There’s a peculiar argument that because there is a statistical association between single parenthood and poverty, the policy response should be to promote marriage (e.g.). Some influential folk on the right (e.g.) seem to relish this line of thinking because it gives them a sense of moral superiority coupled with a reason not to have to address the realities of poverty. People in poverty are so much easier to blame.
But it’s actually not that difficult to work out, as this Atlantic article by Emily Badger puts it:
‘Fractured family structures don't cause poverty. Poverty causes these family structures. Reduce poverty through more direct means, and we might actually reverse the retreat of marriage along the way.’

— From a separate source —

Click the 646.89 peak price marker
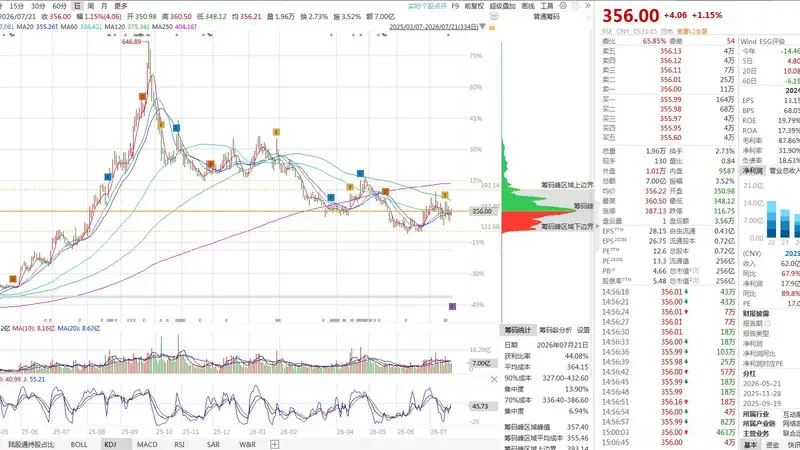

As she says, the basic logic ‘casts poverty as the result of a collapse in family values, not as the product of complex structural economic and social factors.’ Badger based her material on this article from the Council on Contemporary Families and quotes the Council’s researcher Kristi Williams:
‘We know marriage has a wide range of benefits, particularly for raising children. And it's not unreasonable to think that it would be nice if all children could enjoy these benefits. The problem is that there’s no evidence that the kind of marriages that poor, single parents enter into will have these same benefits.’
The article points to a range of research that helps explain why so many policy attempts to reassert traditional family structures have failed.
I accept that right wing policy makers in the UK today will struggle with the possibility that there might be a direction of causality contrary to the one they favour. But it’s just possible some light might penetrate the blinkers. Even Conservative Home thinks the minister for welfare and pensions should meet the Trussell Trust to discuss food banks. Poverty is actually quite an important issue, and to have povertyism practised consistently at a high level in policy thinking is disgraceful.